• Work instructions:
Pictures are to be left out, and only the lines below starting at the one with "Given: Select the" and ending at the one with "This screenshot has height=511, width=800." are to be reproduced, each exactly, both ends included.

Segment Start: Given records

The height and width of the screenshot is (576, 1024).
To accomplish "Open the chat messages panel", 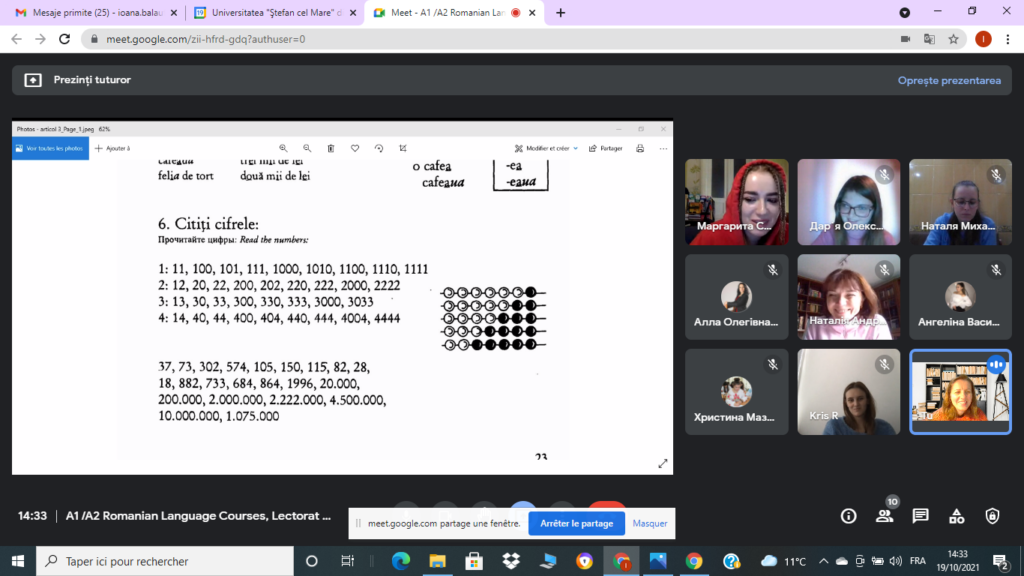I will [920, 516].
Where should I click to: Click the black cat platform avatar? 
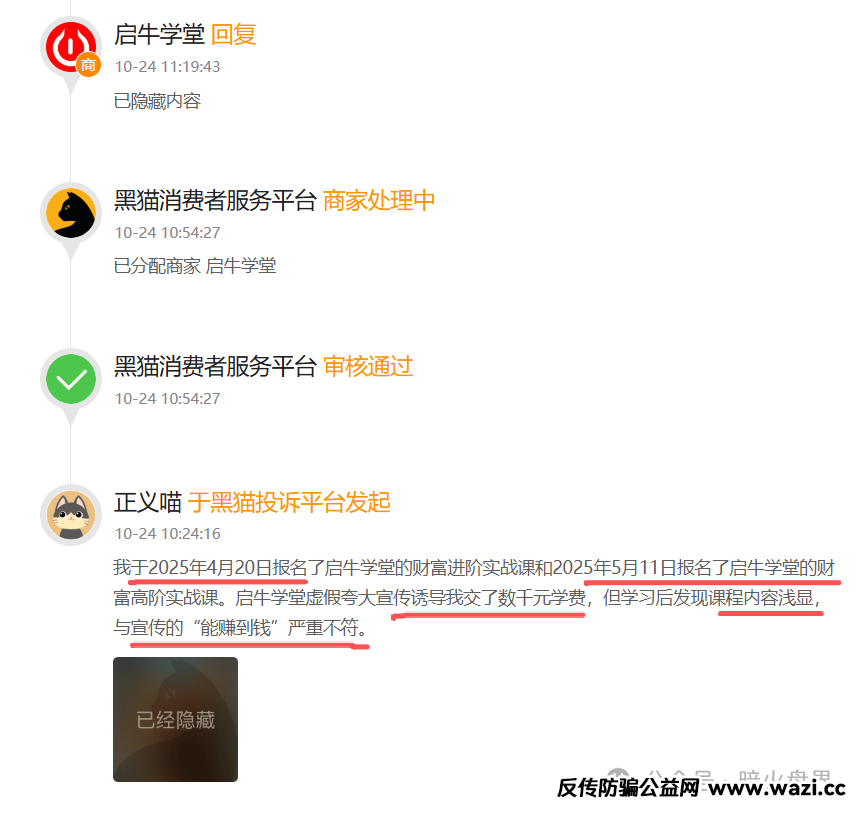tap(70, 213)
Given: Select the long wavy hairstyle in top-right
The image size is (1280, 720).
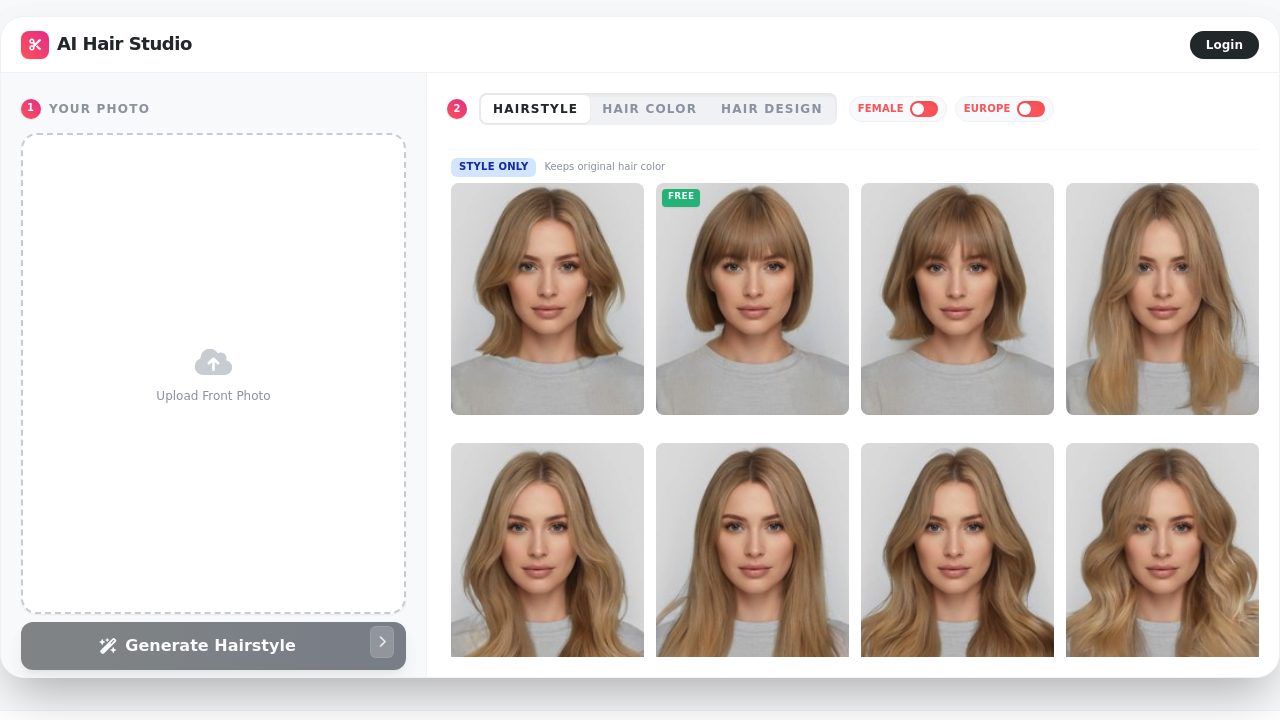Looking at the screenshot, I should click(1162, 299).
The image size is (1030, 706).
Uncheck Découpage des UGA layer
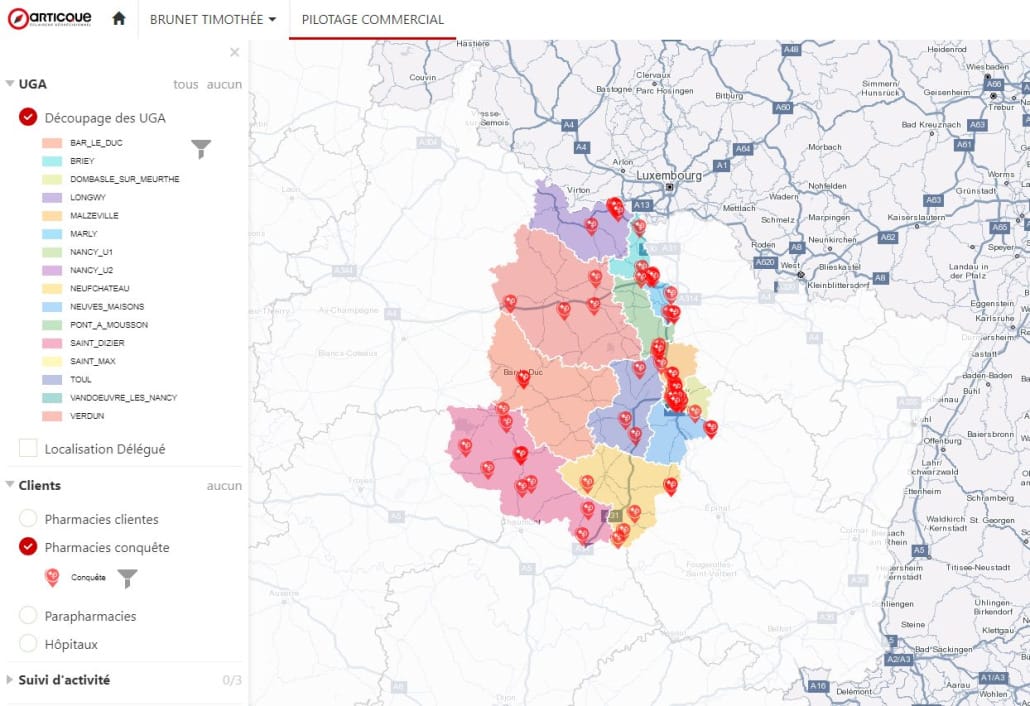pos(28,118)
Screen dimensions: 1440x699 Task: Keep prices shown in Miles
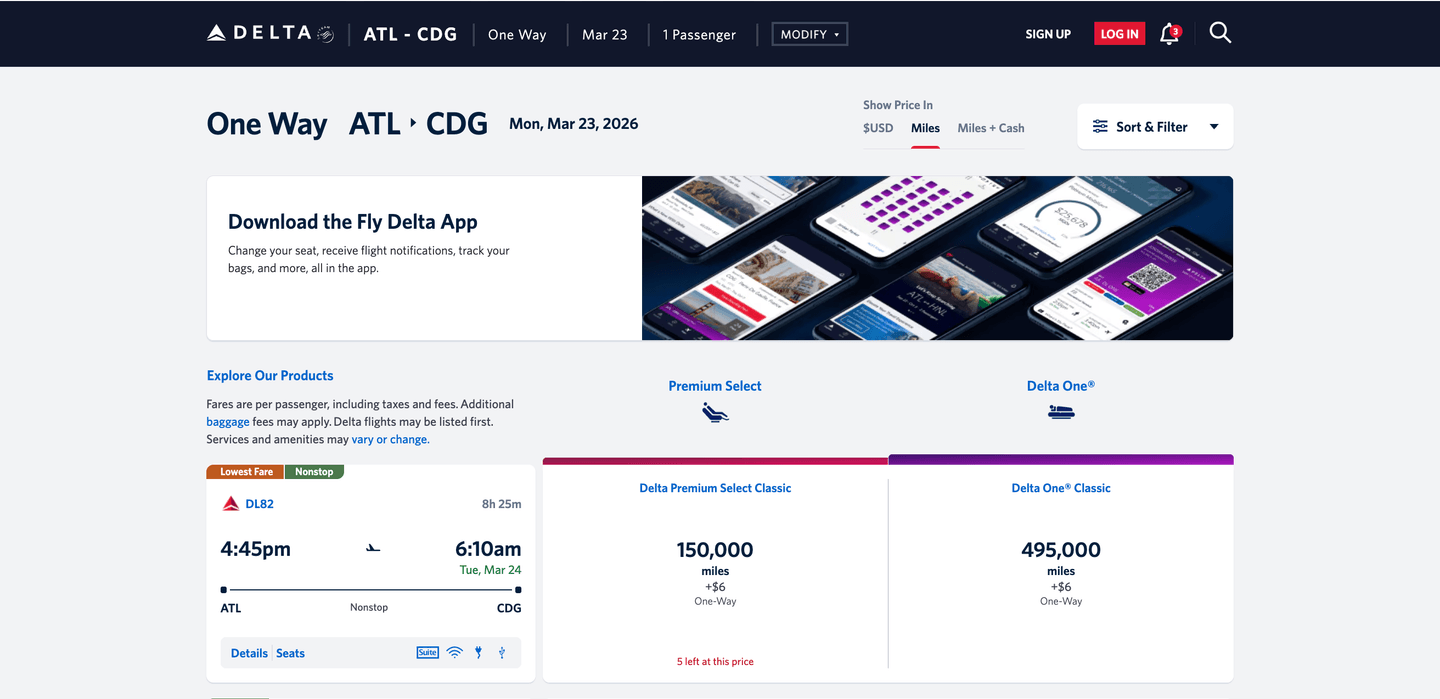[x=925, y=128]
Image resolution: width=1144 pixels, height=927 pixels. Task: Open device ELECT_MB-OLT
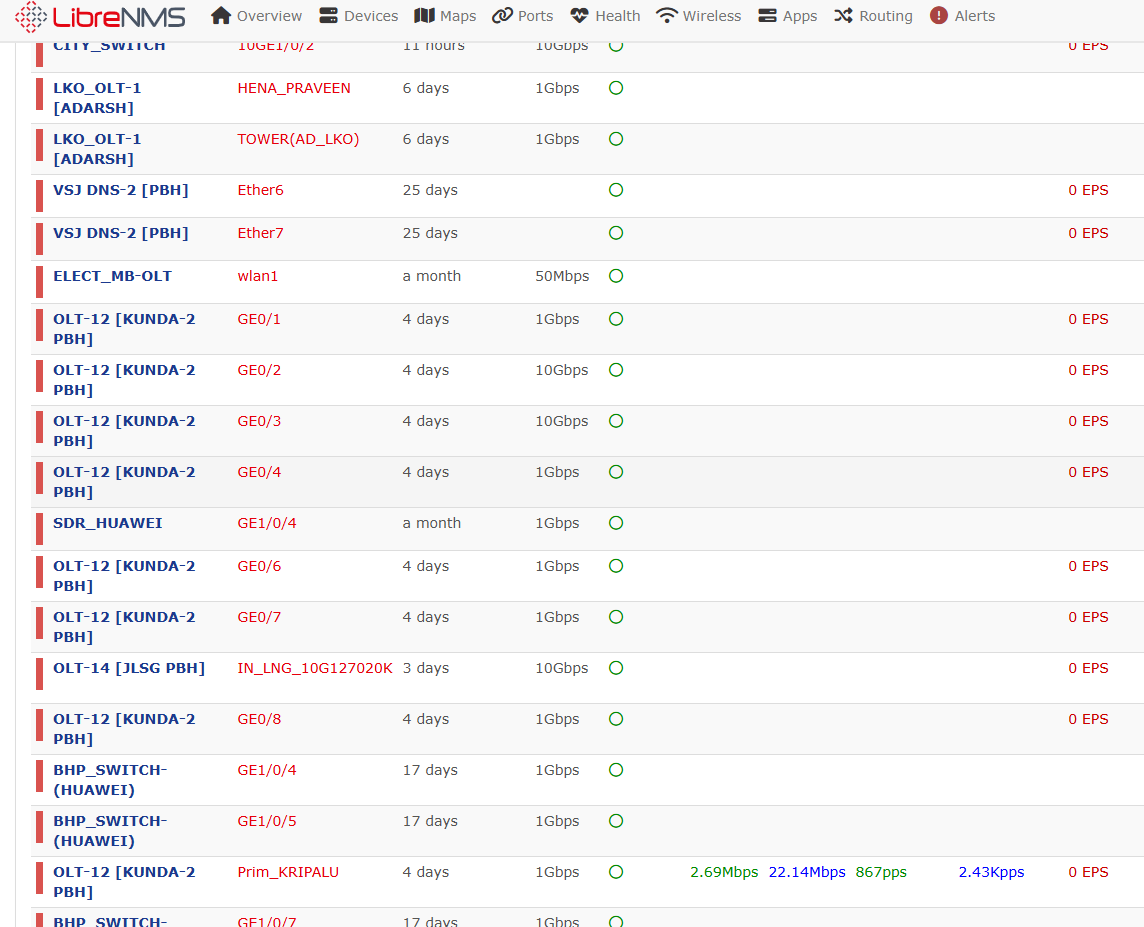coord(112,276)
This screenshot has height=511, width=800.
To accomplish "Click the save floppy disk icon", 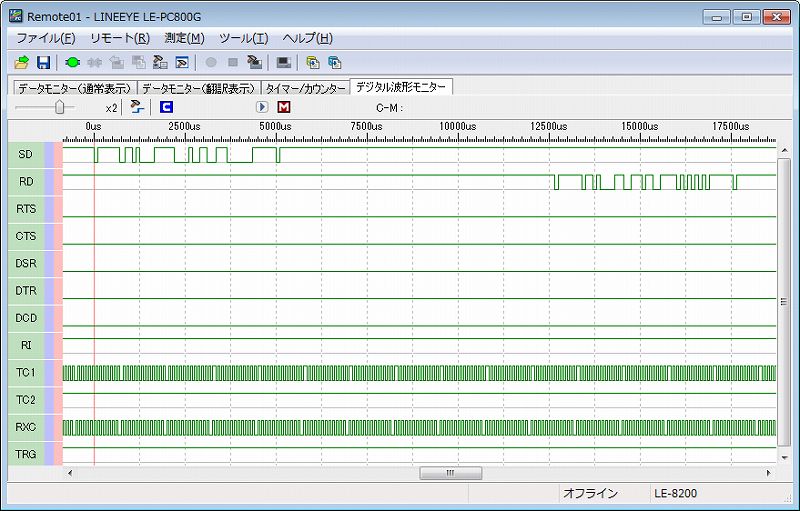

Segment End: Given records

• Response to this task:
Given: Select the long wavy hairstyle in top-right
The image size is (1280, 720).
Looking at the screenshot, I should click(1162, 299).
The image size is (1030, 706).
Uncheck Découpage des UGA layer
pos(28,118)
Screen dimensions: 1440x699 Task: Keep prices shown in Miles
[x=925, y=128]
Image resolution: width=1144 pixels, height=927 pixels. Task: Open device ELECT_MB-OLT
coord(112,276)
This screenshot has height=511, width=800.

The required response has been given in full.